[Exercise prompt]:
Only these lines of the data below are wanted: the one with "Viewport: 651px width, 501px height.", the one with "Viewport: 1146px width, 831px height.", and any lines between them, each repeated exactly.

++++++

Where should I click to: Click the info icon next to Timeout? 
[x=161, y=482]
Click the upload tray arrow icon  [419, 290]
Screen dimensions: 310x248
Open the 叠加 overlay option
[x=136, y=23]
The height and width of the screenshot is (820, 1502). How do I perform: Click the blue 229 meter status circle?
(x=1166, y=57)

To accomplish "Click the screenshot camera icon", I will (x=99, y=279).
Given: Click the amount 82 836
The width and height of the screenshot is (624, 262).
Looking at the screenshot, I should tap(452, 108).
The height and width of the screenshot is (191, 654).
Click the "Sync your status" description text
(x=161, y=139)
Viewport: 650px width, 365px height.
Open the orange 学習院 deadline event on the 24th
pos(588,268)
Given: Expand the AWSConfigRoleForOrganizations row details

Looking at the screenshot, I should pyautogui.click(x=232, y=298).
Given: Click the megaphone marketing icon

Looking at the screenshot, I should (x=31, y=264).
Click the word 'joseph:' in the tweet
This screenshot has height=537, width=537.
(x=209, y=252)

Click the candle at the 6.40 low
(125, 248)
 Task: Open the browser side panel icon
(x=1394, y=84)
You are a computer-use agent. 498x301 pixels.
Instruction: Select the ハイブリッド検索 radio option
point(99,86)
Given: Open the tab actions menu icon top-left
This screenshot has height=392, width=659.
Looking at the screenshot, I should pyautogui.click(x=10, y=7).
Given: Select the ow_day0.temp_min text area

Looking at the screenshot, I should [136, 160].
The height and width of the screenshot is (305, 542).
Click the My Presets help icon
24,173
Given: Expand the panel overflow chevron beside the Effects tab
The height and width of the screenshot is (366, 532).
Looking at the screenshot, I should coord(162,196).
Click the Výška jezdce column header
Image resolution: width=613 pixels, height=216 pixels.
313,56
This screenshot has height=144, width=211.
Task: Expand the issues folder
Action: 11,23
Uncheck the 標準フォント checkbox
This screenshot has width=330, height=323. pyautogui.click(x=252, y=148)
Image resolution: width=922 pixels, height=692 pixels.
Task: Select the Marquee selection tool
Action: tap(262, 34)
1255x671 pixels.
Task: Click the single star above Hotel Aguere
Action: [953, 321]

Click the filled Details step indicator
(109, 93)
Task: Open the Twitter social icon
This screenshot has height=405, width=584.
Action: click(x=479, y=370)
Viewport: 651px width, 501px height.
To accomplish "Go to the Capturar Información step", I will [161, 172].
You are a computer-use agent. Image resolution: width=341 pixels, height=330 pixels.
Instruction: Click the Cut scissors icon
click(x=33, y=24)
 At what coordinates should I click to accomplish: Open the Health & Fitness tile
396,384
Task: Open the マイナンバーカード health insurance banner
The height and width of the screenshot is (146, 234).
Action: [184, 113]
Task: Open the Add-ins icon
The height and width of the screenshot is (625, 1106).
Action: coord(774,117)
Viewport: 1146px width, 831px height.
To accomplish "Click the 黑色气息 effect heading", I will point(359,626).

++++++

[Task result]:
Viewport: 651px width, 501px height.
To accomplish "Go to the Capturar Información step", I will [161, 172].
You are a computer-use agent. Image resolution: width=341 pixels, height=330 pixels.
Instruction: Click the Cut scissors icon
click(x=33, y=24)
 At what coordinates should I click to accomplish: Open the Health & Fitness tile
396,384
Task: Open the マイナンバーカード health insurance banner
The height and width of the screenshot is (146, 234).
Action: [184, 113]
Task: Open the Add-ins icon
The height and width of the screenshot is (625, 1106).
Action: coord(774,117)
Viewport: 1146px width, 831px height.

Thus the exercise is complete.